La noblesse du cœur

Françoise Léglise (1941)

Je suis venue à Bollène pour quinze jours pendant l’été 1953, ayant trouvé une présentation de la communauté à la Sorbonne. Chanterelle était chaleureuse, vive, avenante, nous mettant à l’aise et nous faisant parler de notre recherche. Shantidas était impressionnant mais plein de prestance et très beau. Quand il parlait, il se passait quelque chose. J’ai été particulièrement touchée par les enseignements sur la vie intérieure. Tout était harmonieux : la beauté des lieux, l’ambiance détendue…

Chanterelle et Shantidas ne s’intéressaient absolument pas aux distinctions sociales et à la « lutte des classes ». Ils voyaient en chacun la noblesse du cœur, le côté positif de l’être. Ils s’appliquaient à développer le bon côté des gens, refusant de remarquer le mauvais.

Après notre mariage, nous habitions près de leur chambre. À l’heure de la sieste, Shantidas venait prendre le café chez nous, laissant Chanterelle se reposer. C’étaient des moments d’amitié simple, sans cérémonie, comme en ont de bons voisins.

Je me souviens d’une conversation entre eux, entendue par hasard : alors qu’elle annonçait à Shantidas la venue d’un journaliste, Chanterelle lui donnait des conseils sur ses réponses et sur la conduite à tenir. Car il agissait selon son ressenti et pouvait parfois se mettre en colère !

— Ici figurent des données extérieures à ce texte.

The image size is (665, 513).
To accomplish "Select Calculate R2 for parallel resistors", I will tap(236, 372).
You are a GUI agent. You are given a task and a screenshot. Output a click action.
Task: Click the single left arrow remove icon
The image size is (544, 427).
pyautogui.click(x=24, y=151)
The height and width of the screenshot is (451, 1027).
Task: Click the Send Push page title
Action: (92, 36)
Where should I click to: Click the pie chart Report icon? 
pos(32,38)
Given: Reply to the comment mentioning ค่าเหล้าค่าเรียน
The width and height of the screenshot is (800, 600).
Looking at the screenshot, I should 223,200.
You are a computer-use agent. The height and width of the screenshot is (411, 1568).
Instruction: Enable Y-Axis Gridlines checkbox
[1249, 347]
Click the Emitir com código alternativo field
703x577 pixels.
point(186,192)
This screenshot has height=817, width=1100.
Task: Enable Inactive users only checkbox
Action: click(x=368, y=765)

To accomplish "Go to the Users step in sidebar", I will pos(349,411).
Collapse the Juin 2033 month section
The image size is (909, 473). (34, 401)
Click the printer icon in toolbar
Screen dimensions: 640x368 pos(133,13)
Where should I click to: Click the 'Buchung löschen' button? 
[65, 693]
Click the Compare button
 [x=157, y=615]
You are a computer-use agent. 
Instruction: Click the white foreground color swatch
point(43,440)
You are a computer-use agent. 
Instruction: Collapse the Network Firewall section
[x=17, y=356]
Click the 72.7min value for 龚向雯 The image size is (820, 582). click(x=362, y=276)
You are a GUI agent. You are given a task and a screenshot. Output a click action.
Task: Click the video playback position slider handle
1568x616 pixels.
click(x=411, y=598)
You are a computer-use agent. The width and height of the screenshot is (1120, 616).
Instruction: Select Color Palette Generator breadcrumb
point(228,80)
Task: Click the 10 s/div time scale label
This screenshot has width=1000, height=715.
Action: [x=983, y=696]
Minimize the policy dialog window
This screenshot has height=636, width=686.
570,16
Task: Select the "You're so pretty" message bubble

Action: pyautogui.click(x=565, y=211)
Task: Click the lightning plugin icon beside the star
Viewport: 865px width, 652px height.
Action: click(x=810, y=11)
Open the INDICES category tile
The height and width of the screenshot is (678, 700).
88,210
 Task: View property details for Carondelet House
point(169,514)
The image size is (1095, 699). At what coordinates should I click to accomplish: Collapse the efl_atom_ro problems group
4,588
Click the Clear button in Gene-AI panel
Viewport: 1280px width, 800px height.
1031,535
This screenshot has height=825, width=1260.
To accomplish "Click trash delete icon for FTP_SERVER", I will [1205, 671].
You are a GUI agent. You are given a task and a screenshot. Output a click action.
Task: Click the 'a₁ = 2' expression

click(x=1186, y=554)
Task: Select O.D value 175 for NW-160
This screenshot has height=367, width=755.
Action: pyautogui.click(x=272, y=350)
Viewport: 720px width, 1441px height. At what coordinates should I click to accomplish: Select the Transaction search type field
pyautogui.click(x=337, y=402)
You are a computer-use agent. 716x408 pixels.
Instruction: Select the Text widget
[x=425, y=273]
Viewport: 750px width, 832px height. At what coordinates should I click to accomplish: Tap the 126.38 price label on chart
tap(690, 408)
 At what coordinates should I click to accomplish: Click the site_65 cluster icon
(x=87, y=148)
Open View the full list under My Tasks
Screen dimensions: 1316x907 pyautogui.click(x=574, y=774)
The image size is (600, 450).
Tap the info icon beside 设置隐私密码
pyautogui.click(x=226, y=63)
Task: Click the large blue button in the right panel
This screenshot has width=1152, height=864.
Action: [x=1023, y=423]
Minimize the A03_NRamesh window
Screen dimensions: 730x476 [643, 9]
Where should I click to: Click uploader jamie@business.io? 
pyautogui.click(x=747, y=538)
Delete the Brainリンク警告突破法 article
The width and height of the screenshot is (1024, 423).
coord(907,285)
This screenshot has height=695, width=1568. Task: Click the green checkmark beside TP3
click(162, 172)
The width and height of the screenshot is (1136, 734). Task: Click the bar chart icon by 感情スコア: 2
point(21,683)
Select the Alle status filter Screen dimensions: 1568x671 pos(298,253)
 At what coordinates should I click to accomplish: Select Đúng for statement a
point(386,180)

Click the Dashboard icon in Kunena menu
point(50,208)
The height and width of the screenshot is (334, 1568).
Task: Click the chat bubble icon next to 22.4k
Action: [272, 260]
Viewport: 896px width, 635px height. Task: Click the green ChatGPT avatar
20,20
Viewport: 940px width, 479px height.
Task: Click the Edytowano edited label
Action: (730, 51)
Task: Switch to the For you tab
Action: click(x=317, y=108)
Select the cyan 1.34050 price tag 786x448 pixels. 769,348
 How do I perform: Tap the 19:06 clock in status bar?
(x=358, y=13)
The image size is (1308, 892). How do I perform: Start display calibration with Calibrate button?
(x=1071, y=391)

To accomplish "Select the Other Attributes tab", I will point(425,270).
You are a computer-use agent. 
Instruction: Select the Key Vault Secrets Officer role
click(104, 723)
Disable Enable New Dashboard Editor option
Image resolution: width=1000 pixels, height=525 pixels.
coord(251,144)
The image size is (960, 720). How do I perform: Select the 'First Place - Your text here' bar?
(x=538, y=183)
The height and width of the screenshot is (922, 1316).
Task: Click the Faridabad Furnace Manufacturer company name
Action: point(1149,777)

La vie communautaire n’était pas facile, mais nous en assumions les « inconvénients » et les contraintes grâce au fait que Shantidas mettait au centre la vie spirituelle et l’enseignement à la vie intérieure.

 

Chanterelle gérait les finances de la communauté et en rendait compte lors des réunions de Compagnons. Un jour, alors que la communauté avait un gros besoin d’argent, elle nous annonça qu’elle avait mis de côté des droits d’auteur. Elle agissait en maîtresse de maison prévoyante…

Elle était cependant de tempérament très sensible et inquiet. Elle récitait le chapelet avec ferveur, parfois en petit groupe. Au moment du Renouveau charismatique, elle a été comme embrasée par l’Esprit, chantant et dansant pendant trois jours !

Tombée gravement malade en 1975, elle continua à nous enseigner le chant grégorien, nous encourageant à persévérer. Mais un jour que nous descendions ensemble de Nogaret, elle m’a confié les mauvais résultats d’analyses médicales : ce fut pour elle le début de la fin. Elle décida de jeûner, ce qui dura un mois avant qu’elle ne s’éteigne. Nous venions régulièrement prier autour d’elle.

Chanterelle était pour nous la mère, celle qui veillait sur chacun, sur son bien-être, sur la relation de chacun avec Shantidas. Deux ans après qu’elle soit décédée, j’ai entendu Shantidas dire sur sa tombe : « Sans elle, l’Arche n’aurait pas existé ». Devenu veuf, Shantidas est resté démuni et très vulnérable.